SKINNER ORGAN COMPANY, OPUS 582, 1926
The Henry H. Stambaugh Memorial Auditorium was dedicated in Youngstown, Ohio, on December 5, 1926, its $1.5 million construction cost having been funded by a bequest of Stambaugh, a local industrialist and philanthropist who lived 1858-1919. It was designed by Harvey Wiley Corbett of New York.
Housing a 2,553-seat auditorium, a 9,700- square-foot ballroom, a recital hall, a garden, offices and a commercial kitchen, Stambaugh Auditorium hosts orchestras, popular and classical performers, ballets, weddings, graduations, and even dance competitions.
Henry Stambaugh’s magnificent gift continues to serve the public with the support of the trustees, directors, staff, the Ohio Cultural Facilities Commission, the Joseph G. Bradley Foundation, the Anne Kilcawley Christman Fund, the George F. Stambaugh Trust, and many generous contributors.
Skinner Organ Company, Opus 582
Ernest M. Skinner is considered the pre-eminent American organbuilder of the early twentieth century. His innovations were equally mechanical and musical in nature. Although electrically controlled pipe organs had been in existence as early as the 1860s, Skinner was among the first to perfect the system and employ it exclusively, in the process thoroughly re-imagining how the player might manipulate his instrument. Musically, Skinner established the orchestra as his primary reference. While he knew the organ could never be a true substitute for a symphony, he still wanted his instruments to be no less grand, expressive, or evocative.
Organs in this orchestral style experienced great popularity between 1890 and World War II. But with their popular leanings, such instruments seemed ideally suited to secular use. With radio and recordings still in their early days, and professional orchestras few and far between, organ recitals were an easy way for a single person to entertain large audiences. Thus, organ recitals flourished, featuring music either written specifically for the instrument or arranged from popular orchestral works. While halls sprouted up everywhere, it was in the smaller cities that such places became objects of great civic pride. Often lavish in detail and equipment, a concert hall was a municipality’s way of showing to the wider world that theirs was not a barren cultural landscape.

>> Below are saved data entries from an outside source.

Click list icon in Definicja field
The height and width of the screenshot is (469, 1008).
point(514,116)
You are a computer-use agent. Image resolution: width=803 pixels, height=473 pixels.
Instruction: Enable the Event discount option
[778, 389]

Skinner Organ Company Op. 582 for Stambaugh Auditorium in Youngstown, Ohio, was designed and installed in 1926. By this time, Skinner’s musical and mechanical style had attained full maturity. The mechanism was prompt, responsive, and silent. Skinner’s consoles had reached an apex of intuitive comfort, so much that his style remains an industry template even a century later. By 1926 Skinner’s musical outlook had also evolved, placing traditional organ tone on equal footing with his famous orchestral voices. Thus the Stambaugh Skinner represents an ideal synthesis, in which size, placement and ambience are all in harmonious balance. The organ speaks without impediment, directly across the stage into the acoustical warmth of the light-filled auditorium. Centrally located at the lip of the stage, the console is perfectly placed for musician and audience alike.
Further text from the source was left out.